Written task: Rewrite the data between the lines holding "You are a GUI" and "Viewport: 800px width, 430px height.", inclusive, changing "Utilities" to "Settings" and leaving everything else as it is.
○ ○ ○
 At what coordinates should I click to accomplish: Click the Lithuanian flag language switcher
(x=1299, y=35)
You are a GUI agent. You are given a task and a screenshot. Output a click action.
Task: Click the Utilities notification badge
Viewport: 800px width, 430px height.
○ ○ ○
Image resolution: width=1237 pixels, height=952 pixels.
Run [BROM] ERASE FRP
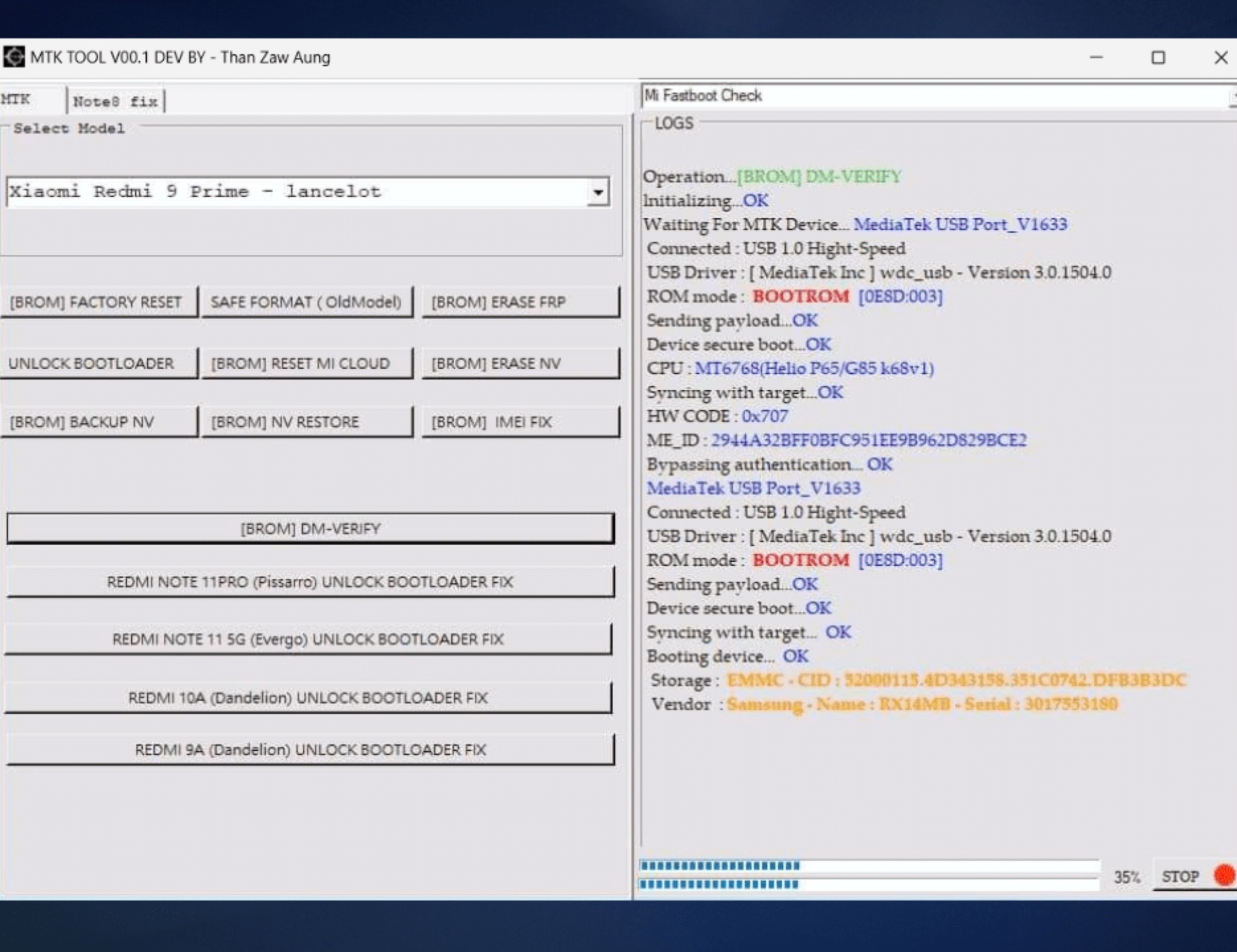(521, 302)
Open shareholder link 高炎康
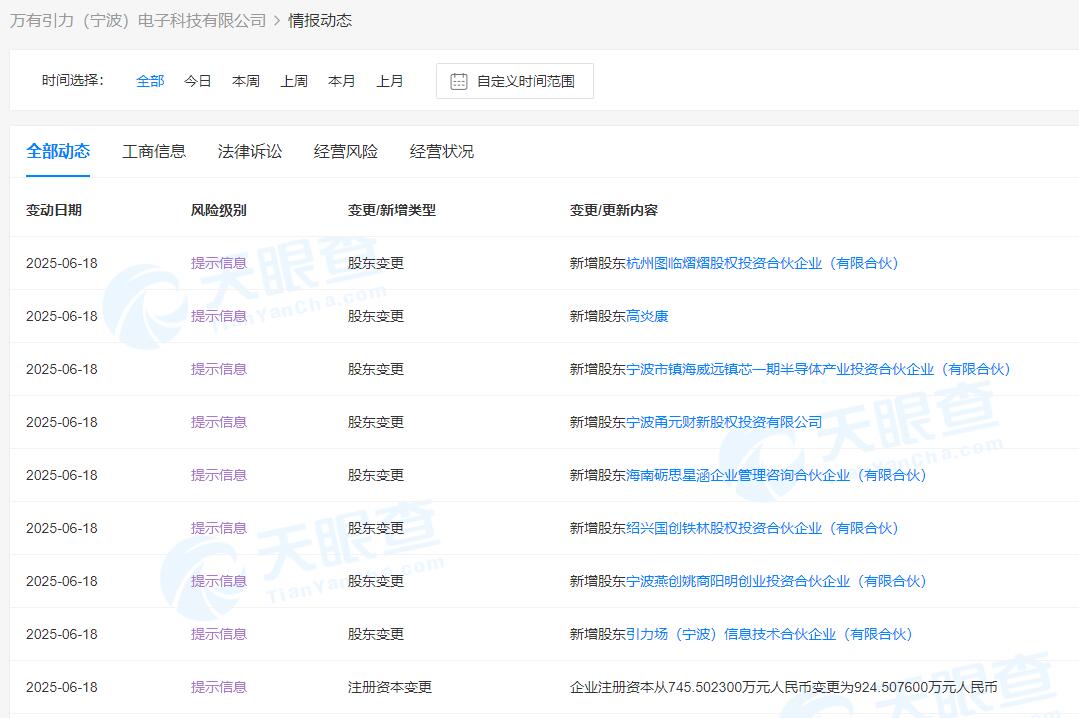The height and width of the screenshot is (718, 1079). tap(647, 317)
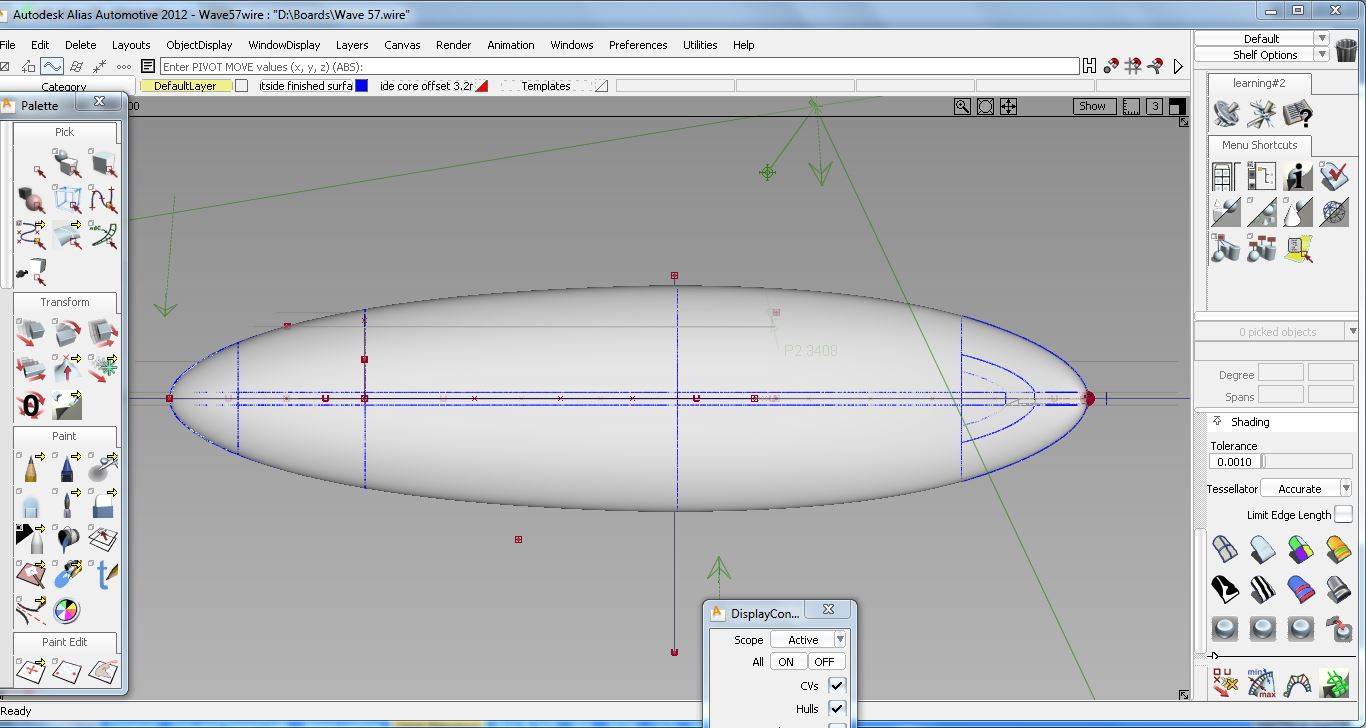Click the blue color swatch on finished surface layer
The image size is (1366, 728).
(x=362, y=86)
○ ○ ○
Finished answer:
You are a GUI agent. You are given a task and a screenshot. Output a click action.
Task: Click the Settings notification badge
Viewport: 800px width, 430px height.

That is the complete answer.